June 28: All four news staffers sent letters of protest. Todd wrote that the address was necessary to the story, that punishing reporters for violating policies that did not exist before publication to “border on the malicious and defamatory,” and that to give special treatment to “high-profile” residents like Lowe violated the doctrine set down by former News-Press owner and publisher T.M. Storke: “Publish the news that is public property without fear or favor of friend or foe.”

June 29: McCaw dismissed Todd’s arguments about journalistic ethics as “specious,” and that it should be “a matter of common sense and decency” not to publish the actor’s address. “This is sensationalism, it is unethical, it is not the kind of paper I intend to run,” McCaw wrote. As his tone was “argumentative” and “blatantly disrespectful,” according to McCaw, Todd was placed on indefinite unpaid leave pending the outcome of an investigation into a non-sexual remark that offended another employee six weeks prior. He was then escorted from the building.

June 30: McCaw and von Wiesenberger left on vacation. Armstrong was named acting publisher for reportedly three months. He was given unprecedented authority to alter news articles. When Cohee filed a story about Carpinteria City Councilmember Donna Jordan’s decision not to seek re-election after 16 years in office, according to News-Press sources, Armstrong instructed Cohee to include more negative information.
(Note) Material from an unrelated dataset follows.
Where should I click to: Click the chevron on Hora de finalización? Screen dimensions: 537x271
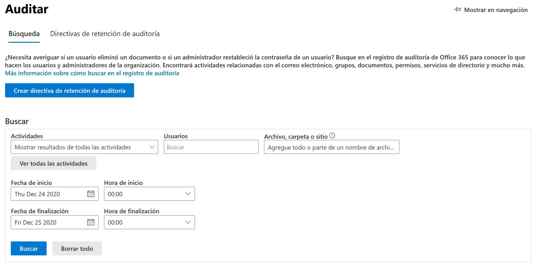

Thus far, the article has not run. July 2: Jerry Roberts returned.

July 5: Deputy Managing Editor Don Murphy, a 19-year veteran of the paper, resigned. Iconic columnist Barney Brantingham, after 46 years in the newsroom, submitted his resignation.

July 6: At 9:45 a.m., Jerry Roberts submitted his resignation along with those of Metro Editor Hulse and managing editor George Foulsham. The human relations director escorted out Roberts. He stopped to hug some tearful colleagues. Armstrong showed up, took Roberts by the arm, and said, “You have to leave now, Jerry.” This elicited a chorus of profanity from those assembled. “Fuck you, Travis,” shouted Hulse. “Haven’t you done enough?” Others expressed similar sentiments. Armstrong next told Hulse to leave. At her house, her husband, a reporter for the L.A. Times, presented her with a cheesecake bearing the inscription, “F&%$ Travis.” Later that day, Sports Editor Gerry Spratt also quit.
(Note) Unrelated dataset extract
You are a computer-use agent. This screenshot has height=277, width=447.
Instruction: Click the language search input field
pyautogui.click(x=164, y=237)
July 6: The upheaval made the front page of the Los Angeles Times. A News-Press spokesman, Sam Singer, a San Francisco-based consultant specializing in crisis management, was quoted as saying that the editors left due to a disagreement in editorial direction. McCaw, Singer explained, wanted more local news. Reporter Scott Hadley wrote a story for the News-Press detailing the resignations, but it has yet to appear.

July 7: In a front-page editorial, Armstrong compared the struggle between the newsroom and McCaw to a family dispute. Briefly acknowledging the unprecedented exodus, he confirmed the paper’s commitment to excellence. No letters to the editor on the subject were published. Employees reported that hard drives from computers used by five of the six editors who resigned were removed to Ampersand headquarters. Unconfirmed reports suggested the administration had hired an agency to track employee phone calls.
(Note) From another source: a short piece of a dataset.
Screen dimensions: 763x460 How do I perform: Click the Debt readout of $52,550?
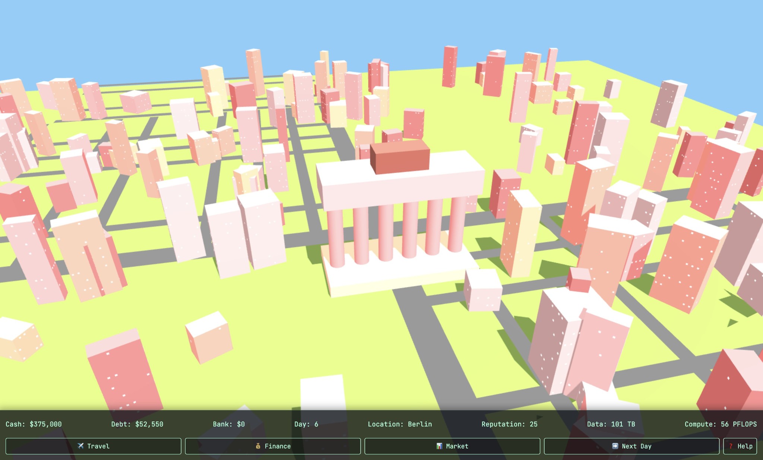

July 8: Jerry Roberts tried to retrieve the contents of his desk from the News-Press, but security guards won’t let him in the building.

July 9: The paper announced the appointment of four replacement editors; all but one were hired internally.

July 11: At the Board of Supervisors meeting, a homeless man who goes by the name Lazarus said that McCaw and Armstrong were in need of county mental health and alcohol services, and that people with their problems should not be allowed in positions of power or importance.